_Texte source_

================================

Lorsque la Réforme, puis la Révolution française firent passer par-dessus bords cette société de castes hiérarchisées, on identifia I’Église avec ce type de société et on imagina qu'Elle ne survivrait pas à une autre structure sociale. Le principe de la fraternité des hommes, qu'on avait oublié et qui était pourtant la base même de l'Évangile, se répandit vers des centaines de mouvements séculiers qui le firent leur et l'apprêtèrent chacun à sa façon: le marxisme réussit même à y associer des éléments d'athéisme et de lutte des classes. Le converti qui aborde l'Église de l'extérieur apporte avec lui un sens de la justice sociale dont il s'étonne de ne pas trouver de racines dans les consciences catholiques. (p. 287)

================================

_Extraits de données_
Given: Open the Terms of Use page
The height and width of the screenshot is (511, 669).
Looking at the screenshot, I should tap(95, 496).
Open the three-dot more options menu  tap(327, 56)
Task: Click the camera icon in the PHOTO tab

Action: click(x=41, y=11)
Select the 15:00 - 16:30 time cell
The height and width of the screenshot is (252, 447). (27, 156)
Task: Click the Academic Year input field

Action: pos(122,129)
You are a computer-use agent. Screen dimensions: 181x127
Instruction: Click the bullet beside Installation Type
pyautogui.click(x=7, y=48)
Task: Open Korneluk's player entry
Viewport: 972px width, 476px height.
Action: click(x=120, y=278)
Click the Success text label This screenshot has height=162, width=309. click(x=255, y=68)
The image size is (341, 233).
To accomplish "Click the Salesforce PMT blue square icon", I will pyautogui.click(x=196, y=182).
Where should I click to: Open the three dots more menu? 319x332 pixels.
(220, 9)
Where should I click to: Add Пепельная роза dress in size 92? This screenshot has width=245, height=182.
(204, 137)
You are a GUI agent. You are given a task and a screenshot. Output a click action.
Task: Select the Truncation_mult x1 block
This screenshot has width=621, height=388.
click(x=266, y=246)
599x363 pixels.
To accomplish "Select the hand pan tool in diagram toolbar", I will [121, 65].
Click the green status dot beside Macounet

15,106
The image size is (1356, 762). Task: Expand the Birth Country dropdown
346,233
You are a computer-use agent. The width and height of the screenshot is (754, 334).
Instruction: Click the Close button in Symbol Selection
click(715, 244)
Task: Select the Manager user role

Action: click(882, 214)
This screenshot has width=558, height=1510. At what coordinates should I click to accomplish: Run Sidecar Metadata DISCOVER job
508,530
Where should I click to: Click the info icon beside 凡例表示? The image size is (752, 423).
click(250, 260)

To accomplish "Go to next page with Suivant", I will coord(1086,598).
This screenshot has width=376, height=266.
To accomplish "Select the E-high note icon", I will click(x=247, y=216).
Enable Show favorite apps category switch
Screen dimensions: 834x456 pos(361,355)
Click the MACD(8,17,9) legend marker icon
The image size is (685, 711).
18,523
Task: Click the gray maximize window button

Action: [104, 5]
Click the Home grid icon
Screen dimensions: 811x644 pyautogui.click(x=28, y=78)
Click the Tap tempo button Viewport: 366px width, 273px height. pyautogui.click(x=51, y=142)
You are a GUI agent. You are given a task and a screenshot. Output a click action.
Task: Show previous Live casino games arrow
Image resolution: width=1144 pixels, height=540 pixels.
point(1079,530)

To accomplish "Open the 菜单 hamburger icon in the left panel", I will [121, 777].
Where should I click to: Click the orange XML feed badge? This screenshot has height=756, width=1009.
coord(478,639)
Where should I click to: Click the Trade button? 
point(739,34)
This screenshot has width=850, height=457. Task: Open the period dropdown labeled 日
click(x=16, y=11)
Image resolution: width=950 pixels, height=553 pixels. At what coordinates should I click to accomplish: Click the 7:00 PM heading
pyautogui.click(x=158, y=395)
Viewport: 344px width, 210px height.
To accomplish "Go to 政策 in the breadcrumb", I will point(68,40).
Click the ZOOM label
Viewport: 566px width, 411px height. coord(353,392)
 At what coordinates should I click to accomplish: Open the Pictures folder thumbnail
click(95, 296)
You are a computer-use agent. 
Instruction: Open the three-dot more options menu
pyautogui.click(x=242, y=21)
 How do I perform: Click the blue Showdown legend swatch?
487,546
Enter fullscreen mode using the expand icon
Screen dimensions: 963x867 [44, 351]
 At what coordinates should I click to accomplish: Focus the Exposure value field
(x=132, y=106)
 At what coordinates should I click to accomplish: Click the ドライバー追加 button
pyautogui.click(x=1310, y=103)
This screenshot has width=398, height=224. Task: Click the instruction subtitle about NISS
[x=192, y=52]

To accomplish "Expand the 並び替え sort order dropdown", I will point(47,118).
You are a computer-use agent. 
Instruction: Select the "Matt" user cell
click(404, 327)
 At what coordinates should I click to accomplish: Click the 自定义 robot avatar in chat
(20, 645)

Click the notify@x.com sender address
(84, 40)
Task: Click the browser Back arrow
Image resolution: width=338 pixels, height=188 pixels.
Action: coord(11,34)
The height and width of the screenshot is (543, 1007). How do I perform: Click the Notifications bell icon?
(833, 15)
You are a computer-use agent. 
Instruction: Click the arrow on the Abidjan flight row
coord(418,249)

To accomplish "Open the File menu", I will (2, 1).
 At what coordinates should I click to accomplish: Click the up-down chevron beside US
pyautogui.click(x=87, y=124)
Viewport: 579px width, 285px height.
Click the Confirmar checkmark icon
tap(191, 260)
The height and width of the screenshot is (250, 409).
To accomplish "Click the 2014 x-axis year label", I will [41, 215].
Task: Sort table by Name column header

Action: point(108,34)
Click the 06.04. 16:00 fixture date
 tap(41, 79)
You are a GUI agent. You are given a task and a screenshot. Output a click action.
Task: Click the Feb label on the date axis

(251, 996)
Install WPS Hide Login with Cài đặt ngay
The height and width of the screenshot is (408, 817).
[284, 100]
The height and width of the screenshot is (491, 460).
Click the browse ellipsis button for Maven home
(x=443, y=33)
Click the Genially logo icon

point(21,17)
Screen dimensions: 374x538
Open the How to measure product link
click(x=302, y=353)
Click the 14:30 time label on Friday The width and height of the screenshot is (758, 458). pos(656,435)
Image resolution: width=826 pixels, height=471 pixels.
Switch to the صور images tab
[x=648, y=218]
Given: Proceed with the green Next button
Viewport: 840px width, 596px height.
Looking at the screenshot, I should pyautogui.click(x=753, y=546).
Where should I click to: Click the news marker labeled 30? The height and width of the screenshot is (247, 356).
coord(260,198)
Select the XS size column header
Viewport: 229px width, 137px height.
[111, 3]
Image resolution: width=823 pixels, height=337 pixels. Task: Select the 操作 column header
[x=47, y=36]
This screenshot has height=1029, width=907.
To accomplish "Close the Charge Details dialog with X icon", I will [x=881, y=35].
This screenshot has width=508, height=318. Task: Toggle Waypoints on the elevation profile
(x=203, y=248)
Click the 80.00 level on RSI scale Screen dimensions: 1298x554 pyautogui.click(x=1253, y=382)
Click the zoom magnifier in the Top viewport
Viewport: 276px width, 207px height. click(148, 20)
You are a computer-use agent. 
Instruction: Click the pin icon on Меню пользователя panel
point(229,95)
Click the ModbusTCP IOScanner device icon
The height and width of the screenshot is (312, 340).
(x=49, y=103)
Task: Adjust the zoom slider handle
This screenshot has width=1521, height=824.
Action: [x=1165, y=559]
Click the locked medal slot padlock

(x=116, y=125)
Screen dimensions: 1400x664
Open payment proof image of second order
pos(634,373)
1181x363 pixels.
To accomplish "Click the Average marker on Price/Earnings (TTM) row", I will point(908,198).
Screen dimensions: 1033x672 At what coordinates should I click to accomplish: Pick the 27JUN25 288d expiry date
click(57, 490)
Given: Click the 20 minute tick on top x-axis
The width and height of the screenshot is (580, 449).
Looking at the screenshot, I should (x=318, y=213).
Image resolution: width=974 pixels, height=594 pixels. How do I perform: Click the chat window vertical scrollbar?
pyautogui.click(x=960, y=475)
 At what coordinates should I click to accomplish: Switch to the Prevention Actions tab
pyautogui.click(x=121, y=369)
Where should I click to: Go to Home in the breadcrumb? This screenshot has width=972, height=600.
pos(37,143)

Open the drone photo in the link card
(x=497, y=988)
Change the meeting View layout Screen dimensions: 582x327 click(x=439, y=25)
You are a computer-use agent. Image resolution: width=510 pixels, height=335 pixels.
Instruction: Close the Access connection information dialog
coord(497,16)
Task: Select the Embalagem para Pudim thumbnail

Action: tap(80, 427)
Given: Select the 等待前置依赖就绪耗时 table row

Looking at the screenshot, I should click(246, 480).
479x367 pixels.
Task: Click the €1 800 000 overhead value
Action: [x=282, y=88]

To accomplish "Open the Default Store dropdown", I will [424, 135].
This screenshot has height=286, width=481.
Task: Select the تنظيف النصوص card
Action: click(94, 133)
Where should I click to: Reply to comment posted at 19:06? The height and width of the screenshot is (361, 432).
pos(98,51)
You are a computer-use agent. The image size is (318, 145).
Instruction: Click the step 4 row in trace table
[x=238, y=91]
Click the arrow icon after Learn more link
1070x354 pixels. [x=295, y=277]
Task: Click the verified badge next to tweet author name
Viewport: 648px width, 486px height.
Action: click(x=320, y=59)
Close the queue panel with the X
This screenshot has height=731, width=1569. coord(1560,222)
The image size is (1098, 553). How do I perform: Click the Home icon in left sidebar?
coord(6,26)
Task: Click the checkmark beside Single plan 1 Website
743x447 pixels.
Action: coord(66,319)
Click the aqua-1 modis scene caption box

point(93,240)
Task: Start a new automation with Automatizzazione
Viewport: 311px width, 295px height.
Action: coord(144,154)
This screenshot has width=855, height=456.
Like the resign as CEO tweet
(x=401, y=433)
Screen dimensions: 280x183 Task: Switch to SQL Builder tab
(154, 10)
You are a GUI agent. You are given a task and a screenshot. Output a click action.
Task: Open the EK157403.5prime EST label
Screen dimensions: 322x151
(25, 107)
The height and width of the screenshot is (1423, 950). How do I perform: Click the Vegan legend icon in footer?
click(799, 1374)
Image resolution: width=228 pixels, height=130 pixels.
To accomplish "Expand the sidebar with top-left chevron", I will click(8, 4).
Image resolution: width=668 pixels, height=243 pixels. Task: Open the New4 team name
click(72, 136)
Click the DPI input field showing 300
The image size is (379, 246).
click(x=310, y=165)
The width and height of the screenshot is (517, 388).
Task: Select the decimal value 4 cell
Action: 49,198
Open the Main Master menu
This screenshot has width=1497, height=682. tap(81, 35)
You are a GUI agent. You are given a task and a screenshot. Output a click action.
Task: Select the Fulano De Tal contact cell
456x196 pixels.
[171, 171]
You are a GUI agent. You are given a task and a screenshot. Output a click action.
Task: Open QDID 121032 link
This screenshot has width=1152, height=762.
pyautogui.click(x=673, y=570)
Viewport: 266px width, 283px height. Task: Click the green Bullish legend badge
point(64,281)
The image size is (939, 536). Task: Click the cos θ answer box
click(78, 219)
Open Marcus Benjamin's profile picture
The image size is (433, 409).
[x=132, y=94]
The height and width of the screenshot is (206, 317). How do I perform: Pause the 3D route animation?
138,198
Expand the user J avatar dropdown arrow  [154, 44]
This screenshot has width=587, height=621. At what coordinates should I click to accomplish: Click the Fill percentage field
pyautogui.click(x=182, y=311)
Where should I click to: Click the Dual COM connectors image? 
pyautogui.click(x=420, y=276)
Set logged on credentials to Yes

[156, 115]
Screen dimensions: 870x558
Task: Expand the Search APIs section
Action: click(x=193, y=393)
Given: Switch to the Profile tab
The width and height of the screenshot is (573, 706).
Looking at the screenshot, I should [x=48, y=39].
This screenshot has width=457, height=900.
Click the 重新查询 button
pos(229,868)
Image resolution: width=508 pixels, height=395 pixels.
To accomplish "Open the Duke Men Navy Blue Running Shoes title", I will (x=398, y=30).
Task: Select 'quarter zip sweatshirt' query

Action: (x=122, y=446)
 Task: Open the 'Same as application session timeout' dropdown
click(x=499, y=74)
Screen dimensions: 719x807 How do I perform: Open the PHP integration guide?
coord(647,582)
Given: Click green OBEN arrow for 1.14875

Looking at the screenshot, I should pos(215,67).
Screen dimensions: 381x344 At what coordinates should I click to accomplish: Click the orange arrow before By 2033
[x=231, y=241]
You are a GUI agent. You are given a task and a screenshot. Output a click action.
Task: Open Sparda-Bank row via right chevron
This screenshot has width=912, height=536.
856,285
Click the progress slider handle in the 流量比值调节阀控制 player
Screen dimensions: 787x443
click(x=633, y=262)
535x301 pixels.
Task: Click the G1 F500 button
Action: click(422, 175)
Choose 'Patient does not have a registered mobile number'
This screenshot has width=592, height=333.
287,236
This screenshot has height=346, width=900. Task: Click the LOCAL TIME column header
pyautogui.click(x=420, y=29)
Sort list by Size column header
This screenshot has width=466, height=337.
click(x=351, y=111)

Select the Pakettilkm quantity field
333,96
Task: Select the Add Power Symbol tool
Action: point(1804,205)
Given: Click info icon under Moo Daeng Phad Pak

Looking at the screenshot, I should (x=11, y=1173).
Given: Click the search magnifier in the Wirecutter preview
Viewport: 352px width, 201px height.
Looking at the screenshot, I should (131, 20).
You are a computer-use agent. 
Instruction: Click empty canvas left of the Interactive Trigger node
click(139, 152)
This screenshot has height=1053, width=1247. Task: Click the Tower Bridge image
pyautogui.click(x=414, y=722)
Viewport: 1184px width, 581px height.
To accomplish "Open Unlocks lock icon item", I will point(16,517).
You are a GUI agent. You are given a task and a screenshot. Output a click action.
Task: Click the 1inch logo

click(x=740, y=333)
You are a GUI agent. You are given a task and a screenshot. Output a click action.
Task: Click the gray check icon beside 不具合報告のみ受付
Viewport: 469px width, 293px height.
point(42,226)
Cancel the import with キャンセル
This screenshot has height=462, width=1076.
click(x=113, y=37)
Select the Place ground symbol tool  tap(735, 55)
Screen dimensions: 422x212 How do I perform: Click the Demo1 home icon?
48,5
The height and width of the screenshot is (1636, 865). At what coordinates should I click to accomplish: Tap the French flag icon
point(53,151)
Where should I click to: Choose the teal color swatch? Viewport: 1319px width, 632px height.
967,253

================================

D'après le texte source, quel mouvement séculier a associé au principe de la fraternité des hommes des éléments d'athéisme et de lutte des classes ? Les enregistrements ne sont pas nécessaires ici.

_Réponse rédigée_
Le marxisme.